> EXERCISE DATA
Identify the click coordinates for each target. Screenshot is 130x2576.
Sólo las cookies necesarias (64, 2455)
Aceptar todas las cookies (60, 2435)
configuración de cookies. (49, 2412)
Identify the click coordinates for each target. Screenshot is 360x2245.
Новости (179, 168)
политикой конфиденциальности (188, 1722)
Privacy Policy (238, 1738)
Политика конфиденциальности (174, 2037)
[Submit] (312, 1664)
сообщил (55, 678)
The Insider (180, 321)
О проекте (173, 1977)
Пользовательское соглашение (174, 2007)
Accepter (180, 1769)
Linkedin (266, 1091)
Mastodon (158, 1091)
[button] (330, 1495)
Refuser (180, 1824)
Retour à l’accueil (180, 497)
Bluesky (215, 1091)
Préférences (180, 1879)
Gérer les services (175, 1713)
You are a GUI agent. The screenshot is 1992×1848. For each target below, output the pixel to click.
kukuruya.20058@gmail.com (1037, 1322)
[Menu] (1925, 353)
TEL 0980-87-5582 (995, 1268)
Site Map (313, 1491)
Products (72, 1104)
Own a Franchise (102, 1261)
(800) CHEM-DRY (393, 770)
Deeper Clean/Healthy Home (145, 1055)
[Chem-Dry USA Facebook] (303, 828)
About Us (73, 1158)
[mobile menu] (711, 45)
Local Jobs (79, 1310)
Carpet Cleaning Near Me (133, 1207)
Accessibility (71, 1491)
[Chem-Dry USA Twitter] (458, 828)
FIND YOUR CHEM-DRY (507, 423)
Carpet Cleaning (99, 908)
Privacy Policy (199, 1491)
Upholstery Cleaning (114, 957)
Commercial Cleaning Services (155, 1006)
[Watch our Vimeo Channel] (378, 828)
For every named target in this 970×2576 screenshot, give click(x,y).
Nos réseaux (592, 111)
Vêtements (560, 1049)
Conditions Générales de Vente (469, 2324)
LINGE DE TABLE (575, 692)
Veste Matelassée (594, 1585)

> TASK REQUIREMENTS
Nothing in the records may change; output all of them exactly.

> SOLUTION
Identify the click coordinates for each target. Screenshot is 130x2576.
Sólo las cookies necesarias (64, 2455)
Aceptar todas las cookies (60, 2435)
configuración de cookies. (49, 2412)
Identify the click coordinates for each target. Screenshot is 360x2245.
Новости (179, 168)
политикой конфиденциальности (188, 1722)
Privacy Policy (238, 1738)
Политика конфиденциальности (174, 2037)
[Submit] (312, 1664)
сообщил (55, 678)
The Insider (180, 321)
О проекте (173, 1977)
Пользовательское соглашение (174, 2007)
Accepter (180, 1769)
Linkedin (266, 1091)
Mastodon (158, 1091)
[button] (330, 1495)
Refuser (180, 1824)
Retour à l’accueil (180, 497)
Bluesky (215, 1091)
Préférences (180, 1879)
Gérer les services (175, 1713)
You are a GUI agent. The screenshot is 1992×1848. For each target below, output the pixel to click.
kukuruya.20058@gmail.com (1037, 1322)
[Menu] (1925, 353)
TEL 0980-87-5582 (995, 1268)
Site Map (313, 1491)
Products (72, 1104)
Own a Franchise (102, 1261)
(800) CHEM-DRY (393, 770)
Deeper Clean/Healthy Home (145, 1055)
[Chem-Dry USA Facebook] (303, 828)
About Us (73, 1158)
[mobile menu] (711, 45)
Local Jobs (79, 1310)
Carpet Cleaning Near Me (133, 1207)
Accessibility (71, 1491)
[Chem-Dry USA Twitter] (458, 828)
FIND YOUR CHEM-DRY (507, 423)
Carpet Cleaning (99, 908)
Privacy Policy (199, 1491)
Upholstery Cleaning (114, 957)
Commercial Cleaning Services (155, 1006)
[Watch our Vimeo Channel] (378, 828)
For every named target in this 970×2576 screenshot, give click(x,y).
Nos réseaux (592, 111)
Vêtements (560, 1049)
Conditions Générales de Vente (469, 2324)
LINGE DE TABLE (575, 692)
Veste Matelassée (594, 1585)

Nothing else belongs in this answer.